Grossman negó tristemente con la cabeza.

—Pobre Joan. Se merecía algo mejor que lo que John le daba. Él la insultaba y ella esperaba, aguantando. Las drogas, las mujeres. Ella seguía esperando. Ambos esperábamos.

El agente se movió, incómodo, recordando.

—No me malinterprete. Duffy la quería realmente. Ésa es la tragedia. Sólo que no podía evitarlo. Cuando tuvieron el niño, pensé que podía cambiar, y cambió durante un tiempo… realmente quería al niño… pero luego…

—Los que quieren ser y los que podían haber sido —dijo Parker—. Están tanto tiempo deseándolo y luego, cuando lo consiguen, no saben cómo mantenerlo. Es demasiado triste.

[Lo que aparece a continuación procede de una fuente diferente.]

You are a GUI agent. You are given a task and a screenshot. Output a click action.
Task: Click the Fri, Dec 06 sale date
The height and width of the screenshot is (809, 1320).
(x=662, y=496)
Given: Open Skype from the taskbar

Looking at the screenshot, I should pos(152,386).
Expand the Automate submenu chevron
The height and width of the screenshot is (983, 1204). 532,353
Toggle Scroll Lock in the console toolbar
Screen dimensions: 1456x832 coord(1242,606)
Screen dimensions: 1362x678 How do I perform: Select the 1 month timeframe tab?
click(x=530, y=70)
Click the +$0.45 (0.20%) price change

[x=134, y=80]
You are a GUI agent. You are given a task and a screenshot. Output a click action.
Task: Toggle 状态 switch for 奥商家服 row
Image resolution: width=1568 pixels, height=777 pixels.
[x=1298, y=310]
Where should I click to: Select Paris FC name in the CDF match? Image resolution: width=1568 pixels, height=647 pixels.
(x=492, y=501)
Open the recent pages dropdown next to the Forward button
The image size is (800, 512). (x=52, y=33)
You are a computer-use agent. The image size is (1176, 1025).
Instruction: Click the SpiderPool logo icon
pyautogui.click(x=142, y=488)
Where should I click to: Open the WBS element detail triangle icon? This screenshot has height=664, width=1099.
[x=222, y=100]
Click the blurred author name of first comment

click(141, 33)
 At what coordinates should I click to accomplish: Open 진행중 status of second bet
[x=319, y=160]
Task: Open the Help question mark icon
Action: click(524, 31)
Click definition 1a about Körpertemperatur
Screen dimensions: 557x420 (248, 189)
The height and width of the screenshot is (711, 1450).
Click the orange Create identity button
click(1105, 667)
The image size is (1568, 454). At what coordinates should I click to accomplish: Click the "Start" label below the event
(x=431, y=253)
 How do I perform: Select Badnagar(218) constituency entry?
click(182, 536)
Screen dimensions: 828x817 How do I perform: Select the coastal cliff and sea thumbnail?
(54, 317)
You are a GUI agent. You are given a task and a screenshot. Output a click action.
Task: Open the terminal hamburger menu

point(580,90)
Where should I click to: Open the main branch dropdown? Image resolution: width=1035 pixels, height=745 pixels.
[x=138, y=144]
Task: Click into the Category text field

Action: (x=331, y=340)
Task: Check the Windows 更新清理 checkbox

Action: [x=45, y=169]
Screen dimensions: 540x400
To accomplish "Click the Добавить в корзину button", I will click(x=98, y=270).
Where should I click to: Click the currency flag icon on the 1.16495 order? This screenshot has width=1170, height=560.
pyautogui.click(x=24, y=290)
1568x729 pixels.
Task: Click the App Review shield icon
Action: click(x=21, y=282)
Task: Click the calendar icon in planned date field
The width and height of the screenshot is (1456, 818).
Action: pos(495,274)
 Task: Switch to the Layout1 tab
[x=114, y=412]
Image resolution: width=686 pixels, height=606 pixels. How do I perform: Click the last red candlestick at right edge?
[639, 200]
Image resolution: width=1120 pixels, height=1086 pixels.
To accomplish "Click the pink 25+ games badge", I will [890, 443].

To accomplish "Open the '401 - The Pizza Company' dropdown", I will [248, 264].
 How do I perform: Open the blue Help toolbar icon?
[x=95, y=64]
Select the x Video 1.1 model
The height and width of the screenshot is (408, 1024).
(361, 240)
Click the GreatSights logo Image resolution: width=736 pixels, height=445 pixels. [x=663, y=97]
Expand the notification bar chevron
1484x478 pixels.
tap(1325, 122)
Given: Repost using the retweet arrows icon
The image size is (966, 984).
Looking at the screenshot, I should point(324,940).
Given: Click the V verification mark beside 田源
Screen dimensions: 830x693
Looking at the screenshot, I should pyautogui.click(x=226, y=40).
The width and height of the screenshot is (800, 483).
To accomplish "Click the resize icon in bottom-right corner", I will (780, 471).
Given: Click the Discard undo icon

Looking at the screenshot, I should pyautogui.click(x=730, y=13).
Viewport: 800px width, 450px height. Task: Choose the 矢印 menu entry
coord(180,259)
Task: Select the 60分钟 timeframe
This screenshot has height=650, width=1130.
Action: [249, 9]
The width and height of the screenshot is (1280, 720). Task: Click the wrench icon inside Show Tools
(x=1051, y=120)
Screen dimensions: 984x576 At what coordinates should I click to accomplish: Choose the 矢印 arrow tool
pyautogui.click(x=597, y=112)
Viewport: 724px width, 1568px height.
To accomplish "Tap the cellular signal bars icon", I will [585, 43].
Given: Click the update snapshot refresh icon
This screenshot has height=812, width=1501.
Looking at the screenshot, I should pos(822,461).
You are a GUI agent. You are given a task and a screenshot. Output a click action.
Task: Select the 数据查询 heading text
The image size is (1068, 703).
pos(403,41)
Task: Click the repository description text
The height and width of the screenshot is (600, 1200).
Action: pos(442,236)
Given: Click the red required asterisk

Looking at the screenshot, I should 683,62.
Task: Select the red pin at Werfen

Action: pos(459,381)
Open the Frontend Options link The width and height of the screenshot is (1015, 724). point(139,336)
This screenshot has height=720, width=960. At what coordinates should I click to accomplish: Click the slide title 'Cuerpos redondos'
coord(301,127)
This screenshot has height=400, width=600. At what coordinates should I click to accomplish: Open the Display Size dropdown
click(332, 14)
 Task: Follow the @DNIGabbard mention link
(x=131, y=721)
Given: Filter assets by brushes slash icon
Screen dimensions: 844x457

—Una tragedia —convino Grossman.

Parker pensó que no llegaba a ninguna parte. Grossman era como una babosa. Si le pisabas, podía irse a cualquier sitio. Se levantó y dio las gracias a Grossman por su tiempo.

La canción y el baile de Grossman sobre el tener que «proteger» el dinero de sus clientes no había sido demasiado convincente. En el caso de Duffy, con la mente embotada por las drogas, algo de aquel dinero podía desviarse y no encontrar el camino de vuelta a casa.

Los métodos de Grossman justificaban un examen más detenido.